Ashis welcomed us warmly, and showed us round. Several men were hard at work, some reinforcing complex paper cutouts with glue, some bending wire, some attaching beads and foil to create adornments. Ashis told us that since working with Ali more than ten years ago on Din Shuru, his business has grown enormously, and he now employs 25 workmen and is busy throughout the year. Beaming with pride, he told us that the previous week his latest spectacular design, for one of the pandals in Kolkata, had won first prize. Later he told us that the experience of working on Din Shuru had been hugely important for him; meeting and collaborating with other artists in the UK and Trinidad developed his artistic techniques, and the experience of costuming a live event on such a scale instantly raised his profile in Kolkata, with a growth in orders as a result.
Although we mostly travelled by jeep, sometimes we took to the river, and once decided to lash some of the Thurrock 100 flags to the small fishing boat we were travelling in, much to our navigators’ bemusement. The colourful flags instantly attracted attention on the riverbank, with children larking about in the shallows waving in excitement, and fishermen looking on with curiosity.
Later in our visit, the British Council hosted a meeting for potential partners, and we were pleased to find considerable enthusiasm for the project from the many people who came along to meet us and to hear Ali’s presentation about the project. Indian artists and craftspeople were delighted at the idea of collaborating with their British counterparts, and there was much interest in the idea that we might forge links between schools in Thurrock and schools in and around Kolkata.
One interesting link between Thurrock, where we are based, and Kolkata, is the historical connection with Bata Shoes in both places.
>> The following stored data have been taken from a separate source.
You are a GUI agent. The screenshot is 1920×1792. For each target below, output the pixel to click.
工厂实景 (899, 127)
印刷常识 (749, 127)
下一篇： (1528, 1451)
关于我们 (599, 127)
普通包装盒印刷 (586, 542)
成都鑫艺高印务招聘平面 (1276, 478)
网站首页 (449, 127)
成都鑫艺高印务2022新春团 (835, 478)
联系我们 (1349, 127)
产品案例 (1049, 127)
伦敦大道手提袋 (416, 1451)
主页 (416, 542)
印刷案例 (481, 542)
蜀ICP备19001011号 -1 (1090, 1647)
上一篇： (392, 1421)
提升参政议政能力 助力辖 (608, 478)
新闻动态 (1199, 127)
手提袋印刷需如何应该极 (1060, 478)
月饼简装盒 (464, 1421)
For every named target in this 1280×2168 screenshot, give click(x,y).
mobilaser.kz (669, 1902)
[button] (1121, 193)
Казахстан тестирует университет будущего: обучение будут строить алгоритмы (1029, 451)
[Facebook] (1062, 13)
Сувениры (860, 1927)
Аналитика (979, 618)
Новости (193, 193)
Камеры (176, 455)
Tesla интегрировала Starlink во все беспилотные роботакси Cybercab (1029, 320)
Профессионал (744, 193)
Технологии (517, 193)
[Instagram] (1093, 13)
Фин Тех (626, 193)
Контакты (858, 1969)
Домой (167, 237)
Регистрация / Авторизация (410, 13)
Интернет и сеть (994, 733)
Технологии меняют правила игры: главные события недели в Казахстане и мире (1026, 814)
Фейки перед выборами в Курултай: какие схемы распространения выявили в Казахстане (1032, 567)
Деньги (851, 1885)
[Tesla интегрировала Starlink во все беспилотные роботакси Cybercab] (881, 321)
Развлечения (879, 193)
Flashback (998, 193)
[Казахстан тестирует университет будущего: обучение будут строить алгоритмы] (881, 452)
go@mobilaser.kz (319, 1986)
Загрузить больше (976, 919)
We’re already familiar with the former Bata factory at East Tilbury, and have heard much about what it was like growing up on the Bata estate from local Horndon resident Mike Tarbard and others. But at the same time as the Bata factory was growing up in Thurrock, Bata’s Indian operation was also established, and we took the opportunity to visit Batanagar, in the south of the city, while we were in Kolkata. Much of the architecture is almost identical to that seen in East Tilbury, and we were delighted to be invited into the factory compound to show the staff the East Tilbury flag featuring the Bata logo that we’d taken with us specially for the occasion!
Now that we’re back in the UK, our task is to pull a more concrete plan together, and then write a full funding application which will need to be submitted in April 2016. Cross your fingers for us!